───── DATA SHOWN
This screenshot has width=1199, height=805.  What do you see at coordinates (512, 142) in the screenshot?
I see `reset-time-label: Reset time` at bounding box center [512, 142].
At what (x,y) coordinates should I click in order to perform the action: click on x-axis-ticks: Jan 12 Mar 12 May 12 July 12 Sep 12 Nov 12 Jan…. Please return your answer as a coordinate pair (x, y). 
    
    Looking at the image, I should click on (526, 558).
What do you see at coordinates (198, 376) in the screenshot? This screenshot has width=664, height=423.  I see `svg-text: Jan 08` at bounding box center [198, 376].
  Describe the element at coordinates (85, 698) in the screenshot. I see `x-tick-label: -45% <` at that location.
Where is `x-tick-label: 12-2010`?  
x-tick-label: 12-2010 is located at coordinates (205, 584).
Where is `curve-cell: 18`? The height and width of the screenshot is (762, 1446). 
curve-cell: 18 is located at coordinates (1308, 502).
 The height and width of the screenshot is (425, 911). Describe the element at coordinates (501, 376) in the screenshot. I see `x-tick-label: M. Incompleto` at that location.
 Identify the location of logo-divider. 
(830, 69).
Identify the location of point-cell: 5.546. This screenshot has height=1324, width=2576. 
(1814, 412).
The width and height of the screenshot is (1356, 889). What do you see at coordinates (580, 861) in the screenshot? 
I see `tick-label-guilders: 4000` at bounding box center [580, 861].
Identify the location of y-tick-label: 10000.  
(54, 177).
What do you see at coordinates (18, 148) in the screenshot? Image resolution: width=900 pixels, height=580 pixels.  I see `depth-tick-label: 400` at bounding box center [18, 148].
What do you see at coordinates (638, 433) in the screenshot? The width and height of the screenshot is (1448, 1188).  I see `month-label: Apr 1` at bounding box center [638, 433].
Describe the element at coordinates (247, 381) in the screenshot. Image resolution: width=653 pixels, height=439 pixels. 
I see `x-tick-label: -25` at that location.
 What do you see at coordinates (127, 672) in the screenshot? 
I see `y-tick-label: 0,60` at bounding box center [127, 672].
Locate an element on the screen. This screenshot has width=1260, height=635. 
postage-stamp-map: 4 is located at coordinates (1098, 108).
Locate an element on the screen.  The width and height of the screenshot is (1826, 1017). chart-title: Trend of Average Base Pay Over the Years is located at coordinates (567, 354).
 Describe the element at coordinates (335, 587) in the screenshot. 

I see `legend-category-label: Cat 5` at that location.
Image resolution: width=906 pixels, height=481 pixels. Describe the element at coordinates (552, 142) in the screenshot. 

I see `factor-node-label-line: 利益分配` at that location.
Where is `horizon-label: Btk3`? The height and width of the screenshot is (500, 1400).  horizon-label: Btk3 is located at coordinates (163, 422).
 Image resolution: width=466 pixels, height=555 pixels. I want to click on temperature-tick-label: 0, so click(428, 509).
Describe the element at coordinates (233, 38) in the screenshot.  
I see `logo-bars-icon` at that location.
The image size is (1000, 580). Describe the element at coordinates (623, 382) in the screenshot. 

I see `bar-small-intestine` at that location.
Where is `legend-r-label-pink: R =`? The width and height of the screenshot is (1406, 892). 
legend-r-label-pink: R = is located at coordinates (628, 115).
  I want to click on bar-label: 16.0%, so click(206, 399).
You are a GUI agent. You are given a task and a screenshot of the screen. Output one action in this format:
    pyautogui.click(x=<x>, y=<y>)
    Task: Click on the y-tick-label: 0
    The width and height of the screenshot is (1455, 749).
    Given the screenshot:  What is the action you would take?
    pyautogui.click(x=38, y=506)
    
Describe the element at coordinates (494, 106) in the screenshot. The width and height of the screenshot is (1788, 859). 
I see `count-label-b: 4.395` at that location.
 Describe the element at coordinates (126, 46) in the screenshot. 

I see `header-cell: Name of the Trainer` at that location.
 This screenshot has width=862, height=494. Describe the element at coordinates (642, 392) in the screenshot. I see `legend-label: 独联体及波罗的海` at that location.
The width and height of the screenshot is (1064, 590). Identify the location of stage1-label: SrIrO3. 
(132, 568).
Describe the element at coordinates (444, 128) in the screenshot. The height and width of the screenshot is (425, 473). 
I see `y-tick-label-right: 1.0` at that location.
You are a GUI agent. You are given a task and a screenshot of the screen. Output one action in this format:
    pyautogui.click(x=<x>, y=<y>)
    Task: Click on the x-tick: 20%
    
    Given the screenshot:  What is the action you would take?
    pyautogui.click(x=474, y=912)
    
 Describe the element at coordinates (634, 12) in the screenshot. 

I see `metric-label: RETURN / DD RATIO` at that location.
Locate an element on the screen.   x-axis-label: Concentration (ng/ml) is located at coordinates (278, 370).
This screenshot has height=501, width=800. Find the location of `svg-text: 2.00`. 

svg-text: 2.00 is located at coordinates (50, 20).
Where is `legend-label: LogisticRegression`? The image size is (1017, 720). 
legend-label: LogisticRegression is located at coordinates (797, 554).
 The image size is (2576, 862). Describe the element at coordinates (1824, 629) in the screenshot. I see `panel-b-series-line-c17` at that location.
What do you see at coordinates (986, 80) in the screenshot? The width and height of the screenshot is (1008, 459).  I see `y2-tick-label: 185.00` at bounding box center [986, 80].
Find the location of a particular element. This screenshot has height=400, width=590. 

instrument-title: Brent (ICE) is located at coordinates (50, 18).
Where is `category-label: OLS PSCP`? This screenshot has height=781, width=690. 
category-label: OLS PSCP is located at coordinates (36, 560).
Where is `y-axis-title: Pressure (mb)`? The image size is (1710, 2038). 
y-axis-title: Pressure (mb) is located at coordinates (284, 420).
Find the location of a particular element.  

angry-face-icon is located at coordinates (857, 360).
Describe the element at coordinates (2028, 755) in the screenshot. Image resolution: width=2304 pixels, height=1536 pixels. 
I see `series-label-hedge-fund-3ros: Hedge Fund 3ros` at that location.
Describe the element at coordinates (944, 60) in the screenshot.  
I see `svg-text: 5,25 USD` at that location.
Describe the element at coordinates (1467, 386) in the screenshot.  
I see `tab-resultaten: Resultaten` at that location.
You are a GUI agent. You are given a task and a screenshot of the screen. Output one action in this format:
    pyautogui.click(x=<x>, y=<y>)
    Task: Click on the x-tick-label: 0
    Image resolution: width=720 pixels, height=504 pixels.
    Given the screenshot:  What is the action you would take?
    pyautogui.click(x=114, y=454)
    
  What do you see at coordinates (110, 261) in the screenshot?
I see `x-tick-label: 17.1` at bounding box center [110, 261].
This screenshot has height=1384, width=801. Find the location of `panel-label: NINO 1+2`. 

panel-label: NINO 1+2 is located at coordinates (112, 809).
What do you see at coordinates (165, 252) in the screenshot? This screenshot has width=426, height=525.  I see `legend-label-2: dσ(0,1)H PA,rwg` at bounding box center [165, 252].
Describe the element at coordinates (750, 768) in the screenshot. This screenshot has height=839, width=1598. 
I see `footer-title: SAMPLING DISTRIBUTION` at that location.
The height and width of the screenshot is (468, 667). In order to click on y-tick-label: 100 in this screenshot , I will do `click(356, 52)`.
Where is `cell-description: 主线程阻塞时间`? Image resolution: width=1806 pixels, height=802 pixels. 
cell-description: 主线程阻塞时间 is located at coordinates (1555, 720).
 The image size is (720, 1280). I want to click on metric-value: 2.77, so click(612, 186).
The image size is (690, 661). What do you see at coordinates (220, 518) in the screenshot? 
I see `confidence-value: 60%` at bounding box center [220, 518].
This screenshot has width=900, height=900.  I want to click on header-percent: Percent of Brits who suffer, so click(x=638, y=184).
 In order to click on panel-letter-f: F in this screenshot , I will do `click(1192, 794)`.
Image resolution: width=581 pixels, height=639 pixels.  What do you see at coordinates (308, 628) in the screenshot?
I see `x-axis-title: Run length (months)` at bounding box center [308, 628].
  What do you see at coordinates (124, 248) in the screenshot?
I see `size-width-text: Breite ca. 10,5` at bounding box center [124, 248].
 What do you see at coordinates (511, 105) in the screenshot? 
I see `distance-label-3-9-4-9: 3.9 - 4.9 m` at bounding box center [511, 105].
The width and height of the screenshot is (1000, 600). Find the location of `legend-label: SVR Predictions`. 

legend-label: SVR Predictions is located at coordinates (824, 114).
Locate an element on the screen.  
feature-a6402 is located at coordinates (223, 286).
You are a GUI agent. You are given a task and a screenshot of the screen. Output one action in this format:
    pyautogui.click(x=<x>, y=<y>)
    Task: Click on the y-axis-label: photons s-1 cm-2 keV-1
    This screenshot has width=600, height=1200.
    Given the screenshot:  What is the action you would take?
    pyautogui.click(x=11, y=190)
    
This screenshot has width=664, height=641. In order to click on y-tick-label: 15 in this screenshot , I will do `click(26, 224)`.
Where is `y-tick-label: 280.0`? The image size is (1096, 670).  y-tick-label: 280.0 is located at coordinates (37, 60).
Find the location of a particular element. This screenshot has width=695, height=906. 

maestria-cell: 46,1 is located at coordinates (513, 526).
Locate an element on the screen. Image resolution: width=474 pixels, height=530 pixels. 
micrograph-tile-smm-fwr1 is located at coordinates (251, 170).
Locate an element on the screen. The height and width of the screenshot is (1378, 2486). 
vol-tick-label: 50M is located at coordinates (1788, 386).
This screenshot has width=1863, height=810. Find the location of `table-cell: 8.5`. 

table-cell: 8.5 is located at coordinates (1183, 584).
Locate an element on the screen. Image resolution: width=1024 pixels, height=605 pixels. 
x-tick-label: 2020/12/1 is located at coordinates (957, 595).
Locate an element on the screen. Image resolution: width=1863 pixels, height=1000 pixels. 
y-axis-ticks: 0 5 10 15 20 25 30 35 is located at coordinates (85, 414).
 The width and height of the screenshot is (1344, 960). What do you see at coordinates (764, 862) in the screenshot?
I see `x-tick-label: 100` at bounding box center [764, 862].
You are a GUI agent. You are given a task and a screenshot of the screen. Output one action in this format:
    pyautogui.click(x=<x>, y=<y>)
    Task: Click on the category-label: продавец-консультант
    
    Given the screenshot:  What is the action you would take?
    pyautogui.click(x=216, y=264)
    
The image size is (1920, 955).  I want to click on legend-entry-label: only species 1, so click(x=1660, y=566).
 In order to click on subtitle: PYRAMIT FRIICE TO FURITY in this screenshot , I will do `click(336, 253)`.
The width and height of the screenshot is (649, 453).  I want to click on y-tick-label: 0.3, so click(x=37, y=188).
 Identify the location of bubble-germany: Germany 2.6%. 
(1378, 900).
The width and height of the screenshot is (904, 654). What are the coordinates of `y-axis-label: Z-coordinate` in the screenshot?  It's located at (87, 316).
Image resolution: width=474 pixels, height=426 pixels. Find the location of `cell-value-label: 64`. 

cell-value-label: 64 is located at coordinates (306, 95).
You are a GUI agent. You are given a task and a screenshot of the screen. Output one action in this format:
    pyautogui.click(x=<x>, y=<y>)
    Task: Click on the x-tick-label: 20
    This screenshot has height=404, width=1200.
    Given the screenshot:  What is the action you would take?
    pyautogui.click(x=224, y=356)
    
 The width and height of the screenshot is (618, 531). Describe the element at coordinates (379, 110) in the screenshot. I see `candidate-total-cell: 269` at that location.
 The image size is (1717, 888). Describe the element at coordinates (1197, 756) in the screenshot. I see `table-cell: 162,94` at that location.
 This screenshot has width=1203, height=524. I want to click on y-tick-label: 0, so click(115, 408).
──────────
◆ **EXERCISE AIM**
Find every line in the entries above that contains the word "Predictions", and copy each of those lines. Case counts.

◆ **SOLVED EXERCISE**
The width and height of the screenshot is (1000, 600). Find the location of `legend-label: SVR Predictions`. 
legend-label: SVR Predictions is located at coordinates (824, 114).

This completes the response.